Now look at LLM evaluation. Where are the behavioral questions?

There aren't any. We're stuck at the "checking GPA" stage, watching every model score in the 90th percentile and pretending that tells us something useful about how they'll perform on real work.

Same Problem, Different Minds

Here's what behavioral evaluation actually looks like.

Take the same bug ticket and give it to three different models. Don't just check who fixes it — watch how they approach it.

Model A reads the ticket and immediately greps for the relevant code. Within 30 seconds, it has a first patch. It's fast, intuitive, pattern-matching. This model would thrive in rapid prototyping — where speed and gut instinct matter more than architectural rigor.

Model B starts by decomposing the ticket into three sub-tasks. It reproduces each one independently before attempting any fix. It's methodical, structured, systematic. This model belongs on complex architecture work — where missing an edge case costs weeks.

Model C searches git log for similar issues first. It studies existing patches to understand the codebase's conventions before writing anything. It's cautious, precedent-driven, learning from history. This model fits maintenance and bug fixing — where consistency with existing patterns matters more than clever solutions.

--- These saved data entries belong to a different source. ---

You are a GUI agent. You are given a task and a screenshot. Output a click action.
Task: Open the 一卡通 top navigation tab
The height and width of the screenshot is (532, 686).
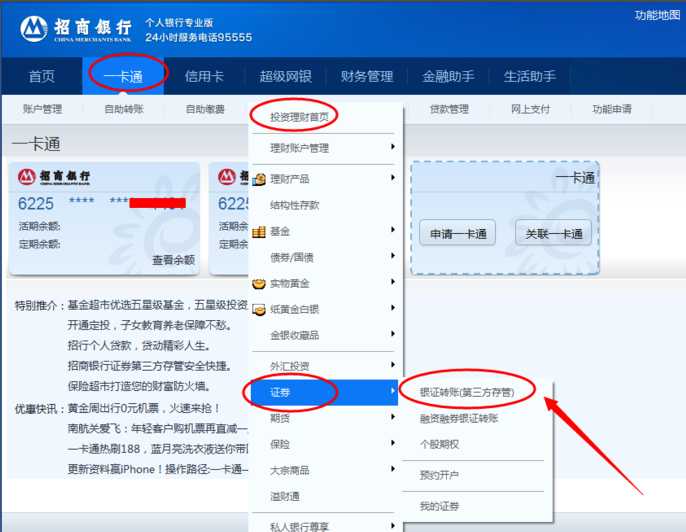[123, 77]
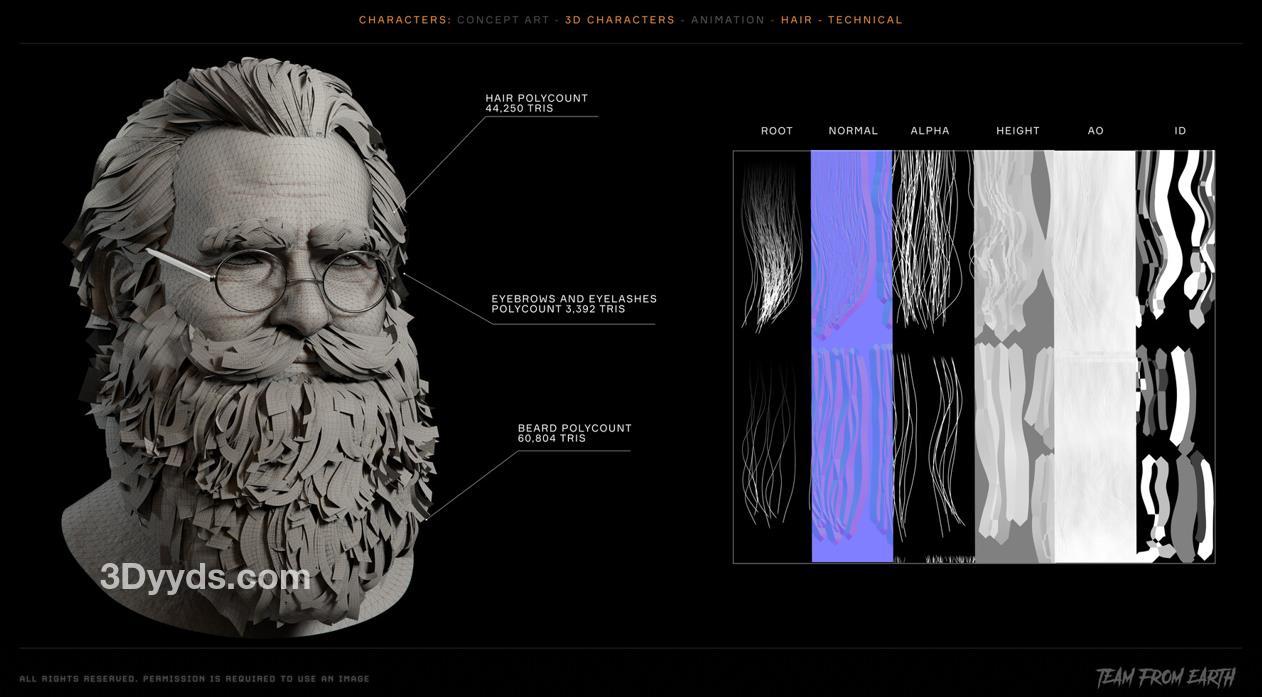Click the NORMAL column label
This screenshot has width=1262, height=697.
coord(853,131)
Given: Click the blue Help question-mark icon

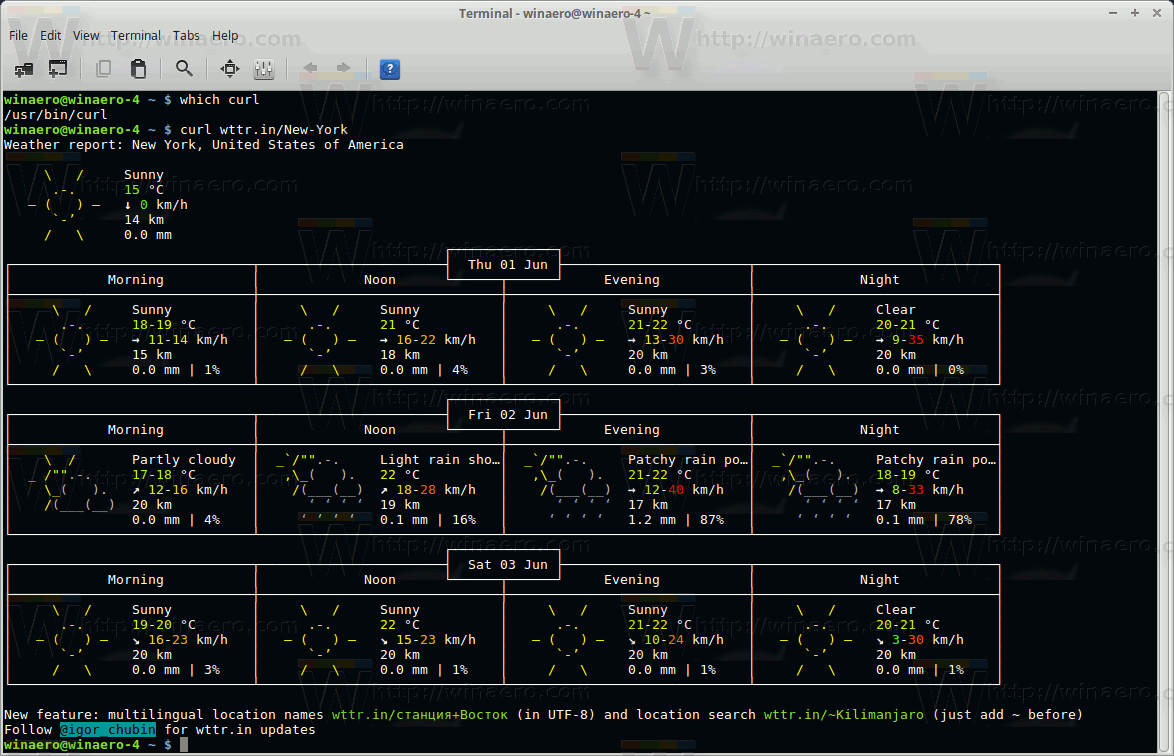Looking at the screenshot, I should click(389, 69).
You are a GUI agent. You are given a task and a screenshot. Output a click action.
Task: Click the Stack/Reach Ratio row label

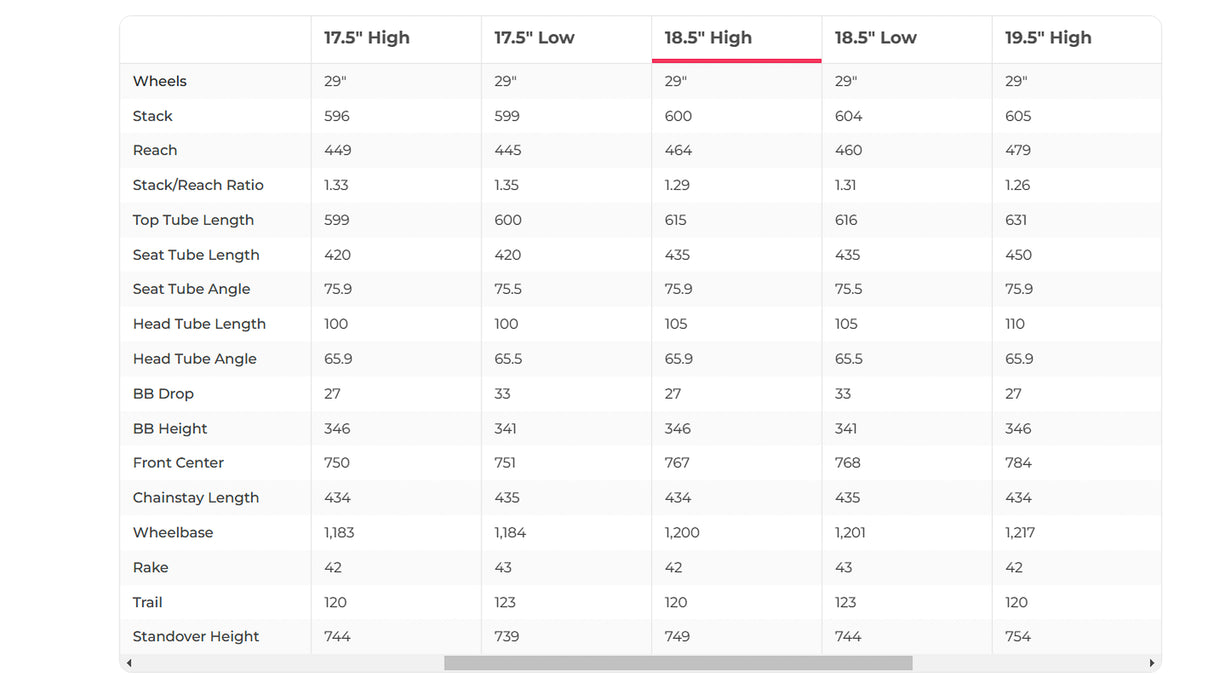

All three models fix the bug. Their scores are identical. But their behavioral profiles are completely different. And that difference determines which role each model is actually suited for.

This is what behavioral benchmarks should measure. Not "did the model solve the problem?" but "how did the model solve it?" — and what does that tell us about where it belongs?

A Proposal: Behavioral Benchmarks

I should be clear: this is a proposal, not an established framework. I'm not citing a paper because there isn't one. (Though interestingly, an April 2026 preprint by Tang et al. argues for "in-situ behavioral evaluation" for LLM fairness — suggesting the idea is in the air.) If I'm wrong about any of this, I hope you'll correct me in the comments.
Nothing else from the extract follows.